Daughter turned down a job at Sandia a couple years ago, and instead took a job with a company near Boulder on the private side. Pay was good, but she was told that working inside the classified world made working outside it different, since you couldn’t put much of your experience on your unclassified resume. Besides, she really does prefer living in her native CO, than NM. Overall, much better skiing - but they skied Taos a couple weeks ago and had great powder. Don’t know if they are still doing Device Design work there, because what they were interested in was remotely detecting and measuring gasses. Which is probably to say that they don’t really need Q clearances to do the work, but since they have always required such, they may as well continue to require such. They also still require at least a Master’s Degree - my completely irrelevant MBA got me that DOE side gig so many years ago.

Oh Yea said...

Blogger gilbar said...
"Oh and of the exponential increases in classified documents; How many of them are REALLY Boring?
I mean.. REALLY Boring"

Well, it might not be boring to you if you are into things frequencies for radar warning receivers, repair procedures for stealth materials or shipping schedules for nuclear weapon components.

Tofu King said...

My opinion of Snowden has drastically changed over the last few years. I originally thought him a danger and traitor to our country. Now I consider him a patriot (origanal terms) who was trying to open our eyes to the over reach of the government into our lives. I really wish Trump had pardoned him while in office. BTW I know my personal view is not popular with lots of folks I align with politically.

Michael said...

Because the vast majority of people have greater loyalty to the organization than to the principles of the organization .

Paul said...

Well we do have a Hunter Biden that gets secret documents without need for clearance... Big Daddy keeps them around just for his edification.

TRISTRAM said...

Most classified info isn’t actually all the objectionable. That is, it is
1) Unquestionalbly (by any metric) sensitive info (weapons plans)
2) Fluff related to it (refers to it, so classified by association)
3) Overclassified (it is on a classified computer system, so classified by default, and not worth the effort o declassifying (bureaucratic inertia)

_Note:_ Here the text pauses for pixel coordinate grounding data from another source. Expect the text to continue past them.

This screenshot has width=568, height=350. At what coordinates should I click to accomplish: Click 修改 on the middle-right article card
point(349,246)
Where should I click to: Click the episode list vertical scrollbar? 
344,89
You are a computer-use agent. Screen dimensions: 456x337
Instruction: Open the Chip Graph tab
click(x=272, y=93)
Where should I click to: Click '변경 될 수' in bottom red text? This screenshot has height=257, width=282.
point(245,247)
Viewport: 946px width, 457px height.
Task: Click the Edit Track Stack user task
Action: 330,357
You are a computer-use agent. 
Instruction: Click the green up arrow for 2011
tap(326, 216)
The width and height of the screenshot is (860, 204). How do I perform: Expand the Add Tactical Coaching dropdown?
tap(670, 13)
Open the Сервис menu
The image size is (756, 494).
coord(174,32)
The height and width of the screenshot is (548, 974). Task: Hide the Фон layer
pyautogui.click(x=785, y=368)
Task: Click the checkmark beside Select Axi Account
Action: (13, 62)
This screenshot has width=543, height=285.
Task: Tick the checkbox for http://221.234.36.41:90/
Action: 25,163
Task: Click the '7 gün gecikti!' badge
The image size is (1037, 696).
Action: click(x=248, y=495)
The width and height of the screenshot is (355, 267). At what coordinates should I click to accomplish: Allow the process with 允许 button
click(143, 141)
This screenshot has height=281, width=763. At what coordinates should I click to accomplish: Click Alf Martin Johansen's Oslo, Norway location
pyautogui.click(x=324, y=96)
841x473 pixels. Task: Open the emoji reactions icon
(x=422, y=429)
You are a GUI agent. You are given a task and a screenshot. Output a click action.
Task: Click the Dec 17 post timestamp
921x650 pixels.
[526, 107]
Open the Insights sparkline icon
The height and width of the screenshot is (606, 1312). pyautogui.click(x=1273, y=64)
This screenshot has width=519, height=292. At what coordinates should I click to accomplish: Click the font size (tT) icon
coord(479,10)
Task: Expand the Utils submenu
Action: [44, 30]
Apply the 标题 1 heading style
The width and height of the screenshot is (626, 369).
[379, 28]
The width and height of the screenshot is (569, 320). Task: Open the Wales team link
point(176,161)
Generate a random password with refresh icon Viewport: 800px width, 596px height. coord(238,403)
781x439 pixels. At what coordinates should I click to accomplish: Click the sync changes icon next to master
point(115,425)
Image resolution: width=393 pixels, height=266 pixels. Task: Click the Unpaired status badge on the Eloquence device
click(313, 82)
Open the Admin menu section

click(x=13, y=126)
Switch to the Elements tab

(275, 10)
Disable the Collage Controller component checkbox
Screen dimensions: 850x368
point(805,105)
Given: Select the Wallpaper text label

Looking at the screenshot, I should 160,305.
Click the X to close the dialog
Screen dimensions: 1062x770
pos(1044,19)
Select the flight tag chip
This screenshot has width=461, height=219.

Add in that simply having a clearance doesn’t mean you can wander through classified data (you have to ALSO have a need to know), and the people who can see malicious hiding of inconvient information is limited to a small, generally ‘’’’well’’’’ chosen group of persons.

Enigma said...

Nope. The government just creates mountains of rules and documents with modest value.

A lot of classified information is A + B = C. The C output pertains to US interests so it must be kept secret. Never mind that A and B are publicly available and anyone with average skills could discover C on their own. Other classified information includes to the names and statements of people vulnerable to a foreign government. They don't want people with relatives in N. Korea, or China, or Russia, or Ukraine, etc. to be blackmailed or assassinated so they classify.

Having access to classified information merely means you might see things that are sensitive, not that you need to see them very much or have the opportunity keep secrets. It's a bureaucratic background check on your criminal history, banking history, and 'evil deeds,' and typically pretty boring.